Records for this task —

"""

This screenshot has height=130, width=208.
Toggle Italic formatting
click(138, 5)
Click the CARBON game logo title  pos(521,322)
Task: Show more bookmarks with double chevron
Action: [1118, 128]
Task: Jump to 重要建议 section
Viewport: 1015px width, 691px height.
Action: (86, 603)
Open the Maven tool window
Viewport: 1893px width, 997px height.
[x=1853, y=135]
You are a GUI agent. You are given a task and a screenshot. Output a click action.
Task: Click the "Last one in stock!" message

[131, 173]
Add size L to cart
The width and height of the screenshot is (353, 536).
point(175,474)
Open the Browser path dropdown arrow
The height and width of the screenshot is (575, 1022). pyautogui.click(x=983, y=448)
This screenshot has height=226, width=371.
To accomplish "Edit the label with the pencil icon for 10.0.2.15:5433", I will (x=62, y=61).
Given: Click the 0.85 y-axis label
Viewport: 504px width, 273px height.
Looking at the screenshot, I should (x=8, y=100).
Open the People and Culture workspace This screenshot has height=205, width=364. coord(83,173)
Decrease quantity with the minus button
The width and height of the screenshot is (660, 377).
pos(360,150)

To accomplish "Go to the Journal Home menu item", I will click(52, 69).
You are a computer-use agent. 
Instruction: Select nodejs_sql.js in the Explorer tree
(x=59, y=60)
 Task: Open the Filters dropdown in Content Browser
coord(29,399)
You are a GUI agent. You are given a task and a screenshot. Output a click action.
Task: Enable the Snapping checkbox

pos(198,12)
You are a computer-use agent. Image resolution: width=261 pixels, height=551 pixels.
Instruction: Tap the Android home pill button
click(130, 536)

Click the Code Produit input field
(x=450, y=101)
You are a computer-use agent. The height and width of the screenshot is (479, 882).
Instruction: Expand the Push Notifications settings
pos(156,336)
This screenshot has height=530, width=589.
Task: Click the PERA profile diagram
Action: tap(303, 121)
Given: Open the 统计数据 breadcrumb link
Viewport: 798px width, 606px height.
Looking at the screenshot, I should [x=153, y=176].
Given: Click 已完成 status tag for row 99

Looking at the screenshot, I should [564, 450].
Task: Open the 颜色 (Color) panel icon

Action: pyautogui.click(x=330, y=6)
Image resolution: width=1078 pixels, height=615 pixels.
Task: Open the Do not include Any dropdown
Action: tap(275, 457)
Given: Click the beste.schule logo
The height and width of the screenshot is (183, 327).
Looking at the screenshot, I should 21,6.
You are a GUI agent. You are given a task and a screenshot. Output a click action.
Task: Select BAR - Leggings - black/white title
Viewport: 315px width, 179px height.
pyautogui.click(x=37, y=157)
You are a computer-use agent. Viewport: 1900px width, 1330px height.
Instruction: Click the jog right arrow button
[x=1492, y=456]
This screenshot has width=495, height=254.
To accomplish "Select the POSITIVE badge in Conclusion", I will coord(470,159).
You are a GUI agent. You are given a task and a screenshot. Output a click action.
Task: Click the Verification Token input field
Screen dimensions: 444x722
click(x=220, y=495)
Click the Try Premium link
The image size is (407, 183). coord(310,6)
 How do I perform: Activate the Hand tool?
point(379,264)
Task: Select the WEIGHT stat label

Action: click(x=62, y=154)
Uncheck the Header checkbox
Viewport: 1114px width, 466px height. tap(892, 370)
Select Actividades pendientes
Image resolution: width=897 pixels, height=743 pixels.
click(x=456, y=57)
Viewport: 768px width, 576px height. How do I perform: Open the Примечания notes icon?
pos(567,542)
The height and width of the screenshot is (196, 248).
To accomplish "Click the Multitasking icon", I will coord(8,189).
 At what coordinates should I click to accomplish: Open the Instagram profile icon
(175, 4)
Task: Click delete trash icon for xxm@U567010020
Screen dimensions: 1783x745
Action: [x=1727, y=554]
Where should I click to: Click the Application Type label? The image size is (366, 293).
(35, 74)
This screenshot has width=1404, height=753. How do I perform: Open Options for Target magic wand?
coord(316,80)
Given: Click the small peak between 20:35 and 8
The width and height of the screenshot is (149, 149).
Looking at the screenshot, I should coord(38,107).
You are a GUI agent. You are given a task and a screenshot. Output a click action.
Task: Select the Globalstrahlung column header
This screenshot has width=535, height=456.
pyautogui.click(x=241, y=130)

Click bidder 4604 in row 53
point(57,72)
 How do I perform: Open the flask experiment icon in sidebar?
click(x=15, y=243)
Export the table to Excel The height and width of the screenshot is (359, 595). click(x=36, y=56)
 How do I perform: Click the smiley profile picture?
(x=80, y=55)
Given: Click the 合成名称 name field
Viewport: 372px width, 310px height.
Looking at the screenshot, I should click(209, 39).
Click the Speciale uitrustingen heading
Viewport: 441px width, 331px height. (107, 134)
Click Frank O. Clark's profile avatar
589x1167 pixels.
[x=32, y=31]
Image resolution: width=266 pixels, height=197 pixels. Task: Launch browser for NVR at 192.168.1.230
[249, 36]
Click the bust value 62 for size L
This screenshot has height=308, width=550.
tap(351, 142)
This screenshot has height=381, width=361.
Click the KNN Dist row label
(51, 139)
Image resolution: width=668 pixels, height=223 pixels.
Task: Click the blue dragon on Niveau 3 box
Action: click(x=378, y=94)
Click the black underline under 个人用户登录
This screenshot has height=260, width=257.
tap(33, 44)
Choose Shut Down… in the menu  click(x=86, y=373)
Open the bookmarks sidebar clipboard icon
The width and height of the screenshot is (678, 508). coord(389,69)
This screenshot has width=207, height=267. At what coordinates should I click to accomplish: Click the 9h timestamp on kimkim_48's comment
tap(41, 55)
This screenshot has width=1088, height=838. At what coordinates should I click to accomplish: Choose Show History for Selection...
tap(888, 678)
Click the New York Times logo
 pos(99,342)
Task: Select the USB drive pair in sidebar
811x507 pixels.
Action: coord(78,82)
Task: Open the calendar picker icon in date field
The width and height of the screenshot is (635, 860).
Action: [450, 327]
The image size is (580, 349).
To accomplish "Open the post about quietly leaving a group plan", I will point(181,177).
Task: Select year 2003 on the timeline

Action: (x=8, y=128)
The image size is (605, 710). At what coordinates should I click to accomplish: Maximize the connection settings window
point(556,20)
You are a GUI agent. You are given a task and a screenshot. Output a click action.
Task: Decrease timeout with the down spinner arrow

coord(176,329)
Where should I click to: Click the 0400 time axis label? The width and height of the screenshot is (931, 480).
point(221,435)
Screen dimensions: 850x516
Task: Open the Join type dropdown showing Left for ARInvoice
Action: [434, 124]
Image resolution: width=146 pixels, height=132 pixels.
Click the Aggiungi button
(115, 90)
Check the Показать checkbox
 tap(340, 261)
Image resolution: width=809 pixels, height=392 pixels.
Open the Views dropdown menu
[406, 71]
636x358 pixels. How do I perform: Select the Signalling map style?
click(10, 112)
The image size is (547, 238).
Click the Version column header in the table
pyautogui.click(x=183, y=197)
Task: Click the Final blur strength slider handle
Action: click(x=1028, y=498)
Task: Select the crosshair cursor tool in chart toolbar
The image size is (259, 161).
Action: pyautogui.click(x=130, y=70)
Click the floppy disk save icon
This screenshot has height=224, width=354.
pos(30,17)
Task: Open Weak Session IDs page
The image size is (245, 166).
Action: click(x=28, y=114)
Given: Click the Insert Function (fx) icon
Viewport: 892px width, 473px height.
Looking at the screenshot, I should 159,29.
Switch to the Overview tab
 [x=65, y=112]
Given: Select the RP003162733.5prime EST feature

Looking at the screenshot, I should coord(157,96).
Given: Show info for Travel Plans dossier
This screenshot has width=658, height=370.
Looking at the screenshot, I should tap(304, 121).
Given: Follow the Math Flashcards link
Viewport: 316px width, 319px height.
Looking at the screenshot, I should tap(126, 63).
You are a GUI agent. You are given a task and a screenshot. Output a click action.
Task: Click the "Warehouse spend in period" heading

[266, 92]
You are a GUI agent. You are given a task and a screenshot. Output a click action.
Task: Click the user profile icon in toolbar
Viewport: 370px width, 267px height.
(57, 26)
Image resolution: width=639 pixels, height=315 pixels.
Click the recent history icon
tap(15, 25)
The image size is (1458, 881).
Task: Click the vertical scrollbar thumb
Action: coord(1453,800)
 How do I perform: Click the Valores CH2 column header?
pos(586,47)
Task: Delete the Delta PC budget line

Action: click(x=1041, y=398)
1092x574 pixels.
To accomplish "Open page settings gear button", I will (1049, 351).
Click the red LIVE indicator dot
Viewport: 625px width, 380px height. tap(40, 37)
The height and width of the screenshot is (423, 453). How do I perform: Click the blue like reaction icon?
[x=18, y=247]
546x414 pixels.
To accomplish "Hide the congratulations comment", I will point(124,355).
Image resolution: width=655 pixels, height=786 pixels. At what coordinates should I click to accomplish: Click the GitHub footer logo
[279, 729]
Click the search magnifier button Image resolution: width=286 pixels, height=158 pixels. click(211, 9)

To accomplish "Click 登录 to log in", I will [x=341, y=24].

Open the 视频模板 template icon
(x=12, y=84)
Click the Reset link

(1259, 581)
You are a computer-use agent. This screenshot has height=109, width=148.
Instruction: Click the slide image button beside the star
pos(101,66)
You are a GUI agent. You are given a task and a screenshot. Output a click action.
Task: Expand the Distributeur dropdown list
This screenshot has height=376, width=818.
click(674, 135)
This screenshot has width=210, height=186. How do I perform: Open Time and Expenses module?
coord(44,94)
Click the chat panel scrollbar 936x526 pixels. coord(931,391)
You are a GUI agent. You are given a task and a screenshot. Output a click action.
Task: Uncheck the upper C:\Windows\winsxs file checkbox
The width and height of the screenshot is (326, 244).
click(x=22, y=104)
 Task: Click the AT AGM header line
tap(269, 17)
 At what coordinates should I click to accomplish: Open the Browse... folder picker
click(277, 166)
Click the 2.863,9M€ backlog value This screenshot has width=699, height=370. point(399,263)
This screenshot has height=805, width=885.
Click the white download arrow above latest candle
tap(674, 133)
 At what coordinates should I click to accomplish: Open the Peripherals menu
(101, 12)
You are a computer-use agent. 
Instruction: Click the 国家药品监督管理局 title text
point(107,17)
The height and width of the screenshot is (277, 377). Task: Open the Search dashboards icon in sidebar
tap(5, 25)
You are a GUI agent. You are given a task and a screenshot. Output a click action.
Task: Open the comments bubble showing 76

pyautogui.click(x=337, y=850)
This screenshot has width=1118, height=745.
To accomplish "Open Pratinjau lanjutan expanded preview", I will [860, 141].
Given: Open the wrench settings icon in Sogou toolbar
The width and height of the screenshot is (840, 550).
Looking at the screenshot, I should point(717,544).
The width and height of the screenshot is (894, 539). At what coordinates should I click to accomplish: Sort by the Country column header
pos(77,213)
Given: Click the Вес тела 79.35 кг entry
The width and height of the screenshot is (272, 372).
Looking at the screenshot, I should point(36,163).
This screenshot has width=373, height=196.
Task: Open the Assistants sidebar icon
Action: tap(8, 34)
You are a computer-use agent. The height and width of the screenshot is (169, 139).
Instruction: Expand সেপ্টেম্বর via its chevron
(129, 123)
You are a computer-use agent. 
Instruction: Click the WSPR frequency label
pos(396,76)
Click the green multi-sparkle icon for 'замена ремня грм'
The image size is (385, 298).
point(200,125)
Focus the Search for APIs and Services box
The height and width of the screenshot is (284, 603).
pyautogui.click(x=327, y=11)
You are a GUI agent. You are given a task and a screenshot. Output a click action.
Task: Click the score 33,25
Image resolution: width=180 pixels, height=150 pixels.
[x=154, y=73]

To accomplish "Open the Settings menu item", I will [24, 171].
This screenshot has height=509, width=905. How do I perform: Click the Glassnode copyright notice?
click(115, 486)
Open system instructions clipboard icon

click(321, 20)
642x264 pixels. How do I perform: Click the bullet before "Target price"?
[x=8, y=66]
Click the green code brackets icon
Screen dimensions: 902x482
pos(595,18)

"""

Exercise brief — Working from the data above, extract solely the lines from the one containing "Task: Click the user profile icon in toolbar" through the one containing "Image resolution: width=639", exactly as they appear, both included.

Problem solution —
Task: Click the user profile icon in toolbar
Viewport: 370px width, 267px height.
(57, 26)
Image resolution: width=639 pixels, height=315 pixels.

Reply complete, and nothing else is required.